_Assignment:_
Return only that part of the material below which starts with the line containing "The height and width of the screenshot is (784, 1568)." and goes on through the line containing "Given: Toggle the Jitter (ms) checkbox", restated exactly.

═══ Input data ═══

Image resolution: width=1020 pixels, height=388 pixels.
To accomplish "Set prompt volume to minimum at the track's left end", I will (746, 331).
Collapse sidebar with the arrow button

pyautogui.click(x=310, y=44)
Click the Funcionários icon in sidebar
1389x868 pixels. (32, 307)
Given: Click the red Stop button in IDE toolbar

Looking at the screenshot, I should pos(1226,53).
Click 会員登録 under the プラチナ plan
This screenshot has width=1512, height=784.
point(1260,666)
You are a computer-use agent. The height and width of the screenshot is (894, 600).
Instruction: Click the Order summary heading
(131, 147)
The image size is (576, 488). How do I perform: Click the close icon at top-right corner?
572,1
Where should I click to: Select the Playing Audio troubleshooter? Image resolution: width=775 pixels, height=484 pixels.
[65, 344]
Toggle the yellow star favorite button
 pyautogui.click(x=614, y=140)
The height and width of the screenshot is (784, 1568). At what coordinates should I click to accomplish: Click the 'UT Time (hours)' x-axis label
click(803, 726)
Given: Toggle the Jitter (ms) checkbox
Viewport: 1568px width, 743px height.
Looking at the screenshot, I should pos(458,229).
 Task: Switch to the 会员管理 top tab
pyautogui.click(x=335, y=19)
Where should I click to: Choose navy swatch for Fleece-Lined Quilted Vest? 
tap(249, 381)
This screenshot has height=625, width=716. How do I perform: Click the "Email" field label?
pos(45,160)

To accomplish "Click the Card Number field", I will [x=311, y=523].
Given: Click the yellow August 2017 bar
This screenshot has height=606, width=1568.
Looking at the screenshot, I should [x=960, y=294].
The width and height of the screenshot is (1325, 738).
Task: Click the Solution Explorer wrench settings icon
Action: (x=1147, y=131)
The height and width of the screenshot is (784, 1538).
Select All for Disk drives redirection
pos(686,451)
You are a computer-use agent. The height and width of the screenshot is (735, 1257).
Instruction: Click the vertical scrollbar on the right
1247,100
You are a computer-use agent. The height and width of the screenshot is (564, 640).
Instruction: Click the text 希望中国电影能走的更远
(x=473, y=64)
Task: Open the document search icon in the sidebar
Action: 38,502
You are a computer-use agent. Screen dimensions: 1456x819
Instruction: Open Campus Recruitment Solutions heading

═══

_Task response:_
The height and width of the screenshot is (784, 1568). At what coordinates should I click to accomplish: Click the 'UT Time (hours)' x-axis label
click(803, 726)
Given: Toggle the Jitter (ms) checkbox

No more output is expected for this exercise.